> [Ausgangstext]
* * * * * * * * *

Da beim Kauf der Fähre die Immatrikulation in der Schweiz erhebliche Ersparnisse einbrachte, fährt sie mit schweizerischen Papieren, jedoch jeweils unter der Flagge der entsprechenden Schiffsbesatzung.

 

Die Gestaltung der Fähre erfolgte durch Alexander Neumeister. Dieser deutsche Designer ist auf Technikdesign spezialisiert. Einem breiten Publikum bekannt wurden die von ihm gestalteten Schienenfahrzeuge, darunter mehrere Baureihen des ICE, der Shinkansen und des Transrapid.

 

Der Schiffsname Euregia wurde über einen Wettbewerb gefunden und soll die europäische Annäherung symbolisieren.

 

Fahrplanerweiterung

Die «Euregia» ergänzte ab 1996 den Fährverkehr von Friedrichshafen nach Romanshorn, der bis dahin von der schweizerischen Motorfähre Romanshorn und der deutschen Fähre Friedrichshafen (ex «Rorschach») bewältigt wurde.

 

Die MF Euregia, die über einen grosszügigen und hellen Salon verfügt, hat ein modernes Aussehen und fällt von den übrigen Fährschiffen (positiv) auf. Es wurde von Anfang an darauf geachtet, dass die «Euregia» auch im Charterverkehr eingesetzt werden konnte.

 

Technik

Die «Euregia» wird dieselelektrisch angetrieben. Sie verfügt über vier MTU-Dieselmotoren mit insgesamt 2’280 PS, die direkt mit Generatoren gekoppelt sind. Die beiden Voith-Schneider-Antriebe an den beiden Enden der Fähre werden von den damit verbundenen Elektromotoren angetrieben.

 

Die MF Euregia ist die einzige Bodenseefähre, die auch Gefahrguttransporter befördern darf.

 

Aus der Chronik

Am 15. September 2007 gerät einer der Elektromotoren in Brand. Die MF Euregia, die gerade in Friedrichshafen zu einer Charterfahrt ablegen will, wird evakuiert. Es entsteht beträchtlicher Sachschaden. Die Fähre kann wenige Tage später wieder eingesetzt werden.

* * * * * * * * *

> [Aufgelistetes Material]
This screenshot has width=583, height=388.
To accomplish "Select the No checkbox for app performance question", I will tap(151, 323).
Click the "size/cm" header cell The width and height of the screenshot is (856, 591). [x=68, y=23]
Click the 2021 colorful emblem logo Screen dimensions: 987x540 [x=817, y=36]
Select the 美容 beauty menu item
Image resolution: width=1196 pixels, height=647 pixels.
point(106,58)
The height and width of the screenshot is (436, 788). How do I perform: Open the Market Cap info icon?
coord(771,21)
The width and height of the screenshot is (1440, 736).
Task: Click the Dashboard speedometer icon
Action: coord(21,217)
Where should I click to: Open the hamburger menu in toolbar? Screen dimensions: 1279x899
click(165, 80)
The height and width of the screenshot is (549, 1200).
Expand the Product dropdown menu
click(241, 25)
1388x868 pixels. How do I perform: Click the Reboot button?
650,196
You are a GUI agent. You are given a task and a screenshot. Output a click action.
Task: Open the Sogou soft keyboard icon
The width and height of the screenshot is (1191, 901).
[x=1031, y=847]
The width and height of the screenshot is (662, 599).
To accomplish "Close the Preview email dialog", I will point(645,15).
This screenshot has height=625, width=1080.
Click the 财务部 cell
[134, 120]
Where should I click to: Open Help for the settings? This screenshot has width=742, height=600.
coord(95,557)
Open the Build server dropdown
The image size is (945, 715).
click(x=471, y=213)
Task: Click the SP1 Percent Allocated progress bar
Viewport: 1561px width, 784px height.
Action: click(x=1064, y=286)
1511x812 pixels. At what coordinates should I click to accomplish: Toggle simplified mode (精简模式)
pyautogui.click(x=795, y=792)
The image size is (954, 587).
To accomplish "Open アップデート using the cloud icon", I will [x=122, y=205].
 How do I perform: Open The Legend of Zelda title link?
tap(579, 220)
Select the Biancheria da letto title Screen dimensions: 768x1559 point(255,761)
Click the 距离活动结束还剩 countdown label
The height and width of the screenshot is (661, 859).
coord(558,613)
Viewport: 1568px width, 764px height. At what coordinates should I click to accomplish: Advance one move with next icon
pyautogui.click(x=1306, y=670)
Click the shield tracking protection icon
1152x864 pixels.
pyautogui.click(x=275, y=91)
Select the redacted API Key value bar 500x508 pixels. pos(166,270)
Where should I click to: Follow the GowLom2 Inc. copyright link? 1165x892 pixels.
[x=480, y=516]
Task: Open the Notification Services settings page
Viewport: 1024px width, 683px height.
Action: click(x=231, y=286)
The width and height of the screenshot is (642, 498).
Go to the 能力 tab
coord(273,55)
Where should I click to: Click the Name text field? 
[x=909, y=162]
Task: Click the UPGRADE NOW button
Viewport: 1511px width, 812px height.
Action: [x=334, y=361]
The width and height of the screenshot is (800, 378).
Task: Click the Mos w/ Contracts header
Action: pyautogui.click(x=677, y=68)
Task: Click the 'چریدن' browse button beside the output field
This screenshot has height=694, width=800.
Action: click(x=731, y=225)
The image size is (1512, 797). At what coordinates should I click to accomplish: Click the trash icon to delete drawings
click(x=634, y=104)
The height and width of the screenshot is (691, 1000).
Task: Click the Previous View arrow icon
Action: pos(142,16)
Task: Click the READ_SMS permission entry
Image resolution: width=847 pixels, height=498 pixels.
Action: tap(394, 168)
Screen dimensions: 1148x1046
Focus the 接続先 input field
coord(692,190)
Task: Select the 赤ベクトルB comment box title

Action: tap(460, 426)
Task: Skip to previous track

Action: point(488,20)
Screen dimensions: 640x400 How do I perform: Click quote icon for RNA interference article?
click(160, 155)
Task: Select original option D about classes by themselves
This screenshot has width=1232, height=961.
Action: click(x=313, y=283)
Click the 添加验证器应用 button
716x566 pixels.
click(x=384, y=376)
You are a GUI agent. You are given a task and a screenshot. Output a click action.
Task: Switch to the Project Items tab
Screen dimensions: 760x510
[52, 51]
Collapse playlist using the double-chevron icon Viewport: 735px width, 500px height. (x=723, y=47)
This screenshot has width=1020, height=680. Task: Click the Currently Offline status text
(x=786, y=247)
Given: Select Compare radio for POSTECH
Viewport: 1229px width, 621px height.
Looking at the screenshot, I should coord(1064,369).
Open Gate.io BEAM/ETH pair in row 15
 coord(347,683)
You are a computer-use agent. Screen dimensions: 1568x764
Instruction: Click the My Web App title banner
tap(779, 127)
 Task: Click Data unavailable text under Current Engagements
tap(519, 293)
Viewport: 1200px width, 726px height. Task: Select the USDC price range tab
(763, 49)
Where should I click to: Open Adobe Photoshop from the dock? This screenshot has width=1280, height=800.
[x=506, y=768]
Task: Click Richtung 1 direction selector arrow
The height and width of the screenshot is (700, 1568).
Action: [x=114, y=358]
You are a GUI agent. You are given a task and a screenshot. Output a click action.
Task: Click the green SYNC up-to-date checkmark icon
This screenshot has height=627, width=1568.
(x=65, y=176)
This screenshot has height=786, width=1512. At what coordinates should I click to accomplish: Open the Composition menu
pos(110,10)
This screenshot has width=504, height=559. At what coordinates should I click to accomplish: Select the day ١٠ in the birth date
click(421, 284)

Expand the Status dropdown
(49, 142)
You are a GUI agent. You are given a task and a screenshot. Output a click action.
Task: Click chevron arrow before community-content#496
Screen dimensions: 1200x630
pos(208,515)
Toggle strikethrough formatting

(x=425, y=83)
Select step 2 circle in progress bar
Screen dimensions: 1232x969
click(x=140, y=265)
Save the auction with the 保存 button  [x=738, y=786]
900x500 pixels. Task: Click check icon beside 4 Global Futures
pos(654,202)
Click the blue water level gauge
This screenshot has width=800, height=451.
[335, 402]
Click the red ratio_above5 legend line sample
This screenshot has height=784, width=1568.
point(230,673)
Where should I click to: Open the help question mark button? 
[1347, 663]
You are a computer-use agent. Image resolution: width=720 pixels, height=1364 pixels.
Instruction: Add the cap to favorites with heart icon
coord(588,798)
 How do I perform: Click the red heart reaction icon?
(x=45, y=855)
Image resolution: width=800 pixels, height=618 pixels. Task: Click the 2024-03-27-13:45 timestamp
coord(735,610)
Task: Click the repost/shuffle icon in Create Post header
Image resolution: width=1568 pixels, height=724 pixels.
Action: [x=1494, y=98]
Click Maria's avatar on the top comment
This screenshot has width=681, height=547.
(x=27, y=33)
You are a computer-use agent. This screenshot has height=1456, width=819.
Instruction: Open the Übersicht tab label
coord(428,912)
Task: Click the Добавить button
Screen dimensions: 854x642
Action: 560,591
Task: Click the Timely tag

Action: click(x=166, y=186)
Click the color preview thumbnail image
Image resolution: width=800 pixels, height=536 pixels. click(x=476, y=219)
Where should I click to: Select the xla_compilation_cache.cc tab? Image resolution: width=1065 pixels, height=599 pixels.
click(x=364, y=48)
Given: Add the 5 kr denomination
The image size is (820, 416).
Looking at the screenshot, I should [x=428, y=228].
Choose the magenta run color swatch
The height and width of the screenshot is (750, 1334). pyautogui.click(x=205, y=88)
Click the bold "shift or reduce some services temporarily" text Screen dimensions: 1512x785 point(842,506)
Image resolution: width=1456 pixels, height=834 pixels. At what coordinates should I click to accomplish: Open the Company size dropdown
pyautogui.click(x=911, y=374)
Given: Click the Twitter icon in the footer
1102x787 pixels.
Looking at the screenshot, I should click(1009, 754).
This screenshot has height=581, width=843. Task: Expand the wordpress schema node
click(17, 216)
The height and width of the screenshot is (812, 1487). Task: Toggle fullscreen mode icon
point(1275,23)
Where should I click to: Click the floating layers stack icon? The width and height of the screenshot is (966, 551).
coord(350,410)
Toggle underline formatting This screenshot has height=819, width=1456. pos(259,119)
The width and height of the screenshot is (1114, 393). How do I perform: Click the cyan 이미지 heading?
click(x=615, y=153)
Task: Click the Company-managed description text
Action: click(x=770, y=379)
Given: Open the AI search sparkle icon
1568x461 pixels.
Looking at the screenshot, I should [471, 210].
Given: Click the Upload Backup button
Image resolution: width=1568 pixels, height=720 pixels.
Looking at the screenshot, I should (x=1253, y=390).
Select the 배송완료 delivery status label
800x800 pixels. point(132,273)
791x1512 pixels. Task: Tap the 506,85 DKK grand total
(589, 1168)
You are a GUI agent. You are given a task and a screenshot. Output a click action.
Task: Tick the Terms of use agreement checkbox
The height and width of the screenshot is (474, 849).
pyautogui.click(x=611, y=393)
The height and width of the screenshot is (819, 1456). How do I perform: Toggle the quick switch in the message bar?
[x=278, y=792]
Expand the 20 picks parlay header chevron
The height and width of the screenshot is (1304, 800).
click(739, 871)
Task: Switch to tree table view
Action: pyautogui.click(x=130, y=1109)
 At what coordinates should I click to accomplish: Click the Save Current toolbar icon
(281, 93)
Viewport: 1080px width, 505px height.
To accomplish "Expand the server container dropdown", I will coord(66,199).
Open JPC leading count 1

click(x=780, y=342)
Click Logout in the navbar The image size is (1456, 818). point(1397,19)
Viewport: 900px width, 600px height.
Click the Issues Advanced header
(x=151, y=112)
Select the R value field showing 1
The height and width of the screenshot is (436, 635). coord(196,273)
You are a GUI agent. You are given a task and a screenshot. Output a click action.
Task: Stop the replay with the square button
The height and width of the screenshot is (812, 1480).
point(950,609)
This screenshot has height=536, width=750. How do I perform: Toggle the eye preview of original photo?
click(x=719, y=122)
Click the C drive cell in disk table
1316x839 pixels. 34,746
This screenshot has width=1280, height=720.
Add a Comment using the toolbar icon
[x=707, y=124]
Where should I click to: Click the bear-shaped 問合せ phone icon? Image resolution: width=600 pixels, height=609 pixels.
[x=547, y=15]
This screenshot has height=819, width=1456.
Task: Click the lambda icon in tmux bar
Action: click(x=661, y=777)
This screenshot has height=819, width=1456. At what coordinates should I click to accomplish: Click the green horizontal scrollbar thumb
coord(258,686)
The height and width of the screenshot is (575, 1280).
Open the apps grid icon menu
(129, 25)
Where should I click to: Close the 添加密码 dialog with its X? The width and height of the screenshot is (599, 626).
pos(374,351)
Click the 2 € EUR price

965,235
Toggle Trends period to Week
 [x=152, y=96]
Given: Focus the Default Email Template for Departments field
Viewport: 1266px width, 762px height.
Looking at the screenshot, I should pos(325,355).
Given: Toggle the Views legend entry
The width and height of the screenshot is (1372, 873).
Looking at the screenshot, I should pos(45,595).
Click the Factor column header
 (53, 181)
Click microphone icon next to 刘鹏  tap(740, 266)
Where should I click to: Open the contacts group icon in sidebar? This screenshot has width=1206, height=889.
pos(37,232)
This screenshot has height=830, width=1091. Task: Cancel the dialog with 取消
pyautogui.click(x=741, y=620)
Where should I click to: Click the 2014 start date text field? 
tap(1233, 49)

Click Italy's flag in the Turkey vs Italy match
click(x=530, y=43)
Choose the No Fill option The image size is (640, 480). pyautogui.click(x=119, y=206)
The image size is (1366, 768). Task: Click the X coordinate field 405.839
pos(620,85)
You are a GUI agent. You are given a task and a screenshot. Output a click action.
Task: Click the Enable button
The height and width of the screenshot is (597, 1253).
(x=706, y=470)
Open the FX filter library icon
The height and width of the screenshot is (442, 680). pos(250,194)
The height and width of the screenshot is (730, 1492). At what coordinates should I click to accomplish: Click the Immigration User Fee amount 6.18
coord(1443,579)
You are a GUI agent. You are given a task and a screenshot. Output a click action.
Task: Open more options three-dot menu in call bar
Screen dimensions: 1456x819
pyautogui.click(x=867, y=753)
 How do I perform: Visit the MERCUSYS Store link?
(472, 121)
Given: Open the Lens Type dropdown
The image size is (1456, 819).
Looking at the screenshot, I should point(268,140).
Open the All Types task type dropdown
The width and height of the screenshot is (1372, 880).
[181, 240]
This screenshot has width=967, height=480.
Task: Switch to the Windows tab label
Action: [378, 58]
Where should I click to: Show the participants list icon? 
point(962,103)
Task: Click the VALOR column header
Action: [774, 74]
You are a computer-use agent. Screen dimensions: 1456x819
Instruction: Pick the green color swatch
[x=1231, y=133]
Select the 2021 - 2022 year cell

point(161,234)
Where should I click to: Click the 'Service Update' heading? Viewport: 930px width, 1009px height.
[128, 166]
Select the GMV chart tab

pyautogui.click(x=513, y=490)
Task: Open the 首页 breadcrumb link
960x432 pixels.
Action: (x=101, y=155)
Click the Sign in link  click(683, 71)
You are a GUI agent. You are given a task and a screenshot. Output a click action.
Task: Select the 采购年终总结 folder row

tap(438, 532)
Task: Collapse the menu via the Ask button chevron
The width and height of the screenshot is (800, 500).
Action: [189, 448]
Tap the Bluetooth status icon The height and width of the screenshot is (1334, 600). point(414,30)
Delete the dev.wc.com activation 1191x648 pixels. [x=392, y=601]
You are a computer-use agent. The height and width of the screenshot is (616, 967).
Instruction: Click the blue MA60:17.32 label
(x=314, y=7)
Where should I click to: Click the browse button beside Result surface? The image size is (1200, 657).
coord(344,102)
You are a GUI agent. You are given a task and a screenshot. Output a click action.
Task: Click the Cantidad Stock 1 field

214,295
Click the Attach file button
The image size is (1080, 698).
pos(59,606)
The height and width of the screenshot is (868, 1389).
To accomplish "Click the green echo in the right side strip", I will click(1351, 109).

* * * * * * * * *

> [Aufgabenstellung]
Wie lautet im Text über die Fähre Euregia der Abschnitt, der mit „Der Schiffsname Euregia wurde über“ beginnt und bis einschließlich „eingesetzt werden konnte.“ weitergeht? Gib ihn wortgetreu aus.

> [Antwort]
Der Schiffsname Euregia wurde über einen Wettbewerb gefunden und soll die europäische Annäherung symbolisieren.

 

Fahrplanerweiterung

Die «Euregia» ergänzte ab 1996 den Fährverkehr von Friedrichshafen nach Romanshorn, der bis dahin von der schweizerischen Motorfähre Romanshorn und der deutschen Fähre Friedrichshafen (ex «Rorschach») bewältigt wurde.

 

Die MF Euregia, die über einen grosszügigen und hellen Salon verfügt, hat ein modernes Aussehen und fällt von den übrigen Fährschiffen (positiv) auf. Es wurde von Anfang an darauf geachtet, dass die «Euregia» auch im Charterverkehr eingesetzt werden konnte.